1969. C'est une date importante aussi bien au niveau des Etats-Unis qu'au niveau mondial. C'est effectivement une période située en plein cœur du mouvement hippie, avec son apogée le 15 août de cette année à travers le festival de Woodstock qui deviendra un symbole mythique de toute une génération en quête de nouveaux repères, une nouvelle génération en révolte contre la société et notamment contre la guerre du Vietnam.
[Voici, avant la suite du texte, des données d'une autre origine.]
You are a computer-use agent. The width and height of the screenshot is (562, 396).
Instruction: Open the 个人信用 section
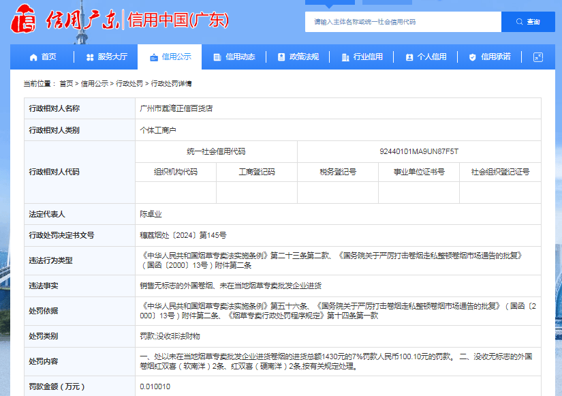pyautogui.click(x=427, y=57)
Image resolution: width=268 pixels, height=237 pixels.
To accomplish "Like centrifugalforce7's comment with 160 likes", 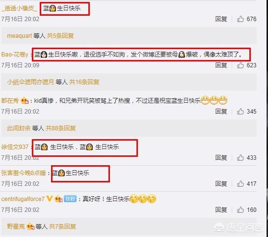I will [x=241, y=210].
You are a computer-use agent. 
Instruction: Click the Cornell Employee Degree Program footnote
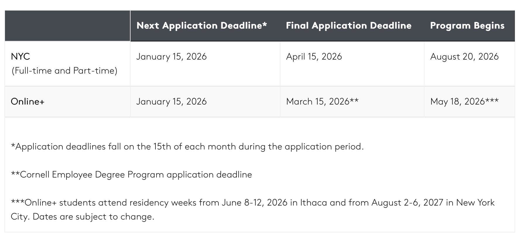(x=131, y=175)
Cette mise en contexte est importante pour comprendre le film, et plus amplement, l'esprit de Kenneth Anger qui adoptera la culture hippie en voyant dans ce courant ce qu'il appelle « l'événement de l'ère du Verseau » auquel il croit et dont il fait référence dans sa majorité de ses films. Il s'agit de l'arivée d'une nouvelle période mettant à bas les religions agonisantes que sont le christianisme et le judaïsme, de permettre l'arrivée d'un homme nouveau. Le mouvement hippie, c'est aussi le LSD, drogue psychédélique par excellence dont Kenneth Anger ne se cache pas d'en avoir pris. Et cela peut expliquer plus facilement le montage complexe du film (images dédoublées, surimpressions diverses, plans subliminaux, couleurs altérés, etc.). Sans omettre bien entendu l'obsédante partition musicale de Mick Jagger qui contribue à l'aspect hallucinatoire du film qui devient par ce point un témoin indéniable de cette époque. A cela on peut rajouter de nombreux éléments tel que les plans d'actualité montrant des soldats descendant d'un hélicoptère renvoyant à la guerre du Vietnam, les plans du public de Woodstock, la performance des Stones à Altamont superposée avec les Hell's Angels, les acteurs eux-même (Beausoleil qui sera par la suite affilié à Charles Manson, Anton LaVey, etc.), etc. C'est ce que Olivier Assayas dit très bien dans son ouvrage Éloge de Kenneth Anger à propos de ce film : « Anger était au cœur de cette conjonction. Il était là, il était au milieu de la spirale, prophète de malheur vivant au centre même de son sujet. ».
Et bien entendu, il y a la dimension occulte, « magick « , totalement indéniable et déjà présente dès le titre. Ce film montre donc un rituel, non pas de manière symbolique comme le réalisateur le faisait déjà lors de ses précédentes œuvres, mais de manière directe, de face, à l'image de ces fabuleux plans en « cinéma-direct » montrant Kenneth Anger en tant que mage et pratiquant un rituel réel lors d'une performance publique près de San Francisco. Ce rituel, c'est l'invocation de Lucifer qui est pour Anger l'ange de lumière censé être au cœur de l'ère du Verseau. Tous les éléments de ce rituel montrent bien l'affiliation du cinéaste avec Aleister Crowley (l'accoutrement du mage, les divers accessoires, le rituel en lui-même, etc.) et toutes ses connaissances dans le milieu de la magie.
Le film, ancré dans son époque, concentre toutes les énergies de cette période pour permettre à ce rituel de s'accomplir. D'apporter au monde cette nouvelle ère que Kenneth Anger a tant prophétisée. Et c'est pour ces raisons, parce que le film a été créé dans une atmosphère particulière dû à l'époque et que le réalisateur y a mis toute son énergie, toute son âme , qui se retrouvent ainsi concentrées au service du cinéma, c'est pour ces raisons que ce film est majeur et pour moi, d'une importance cruciale au sein de la filmographie de Kenneth Anger.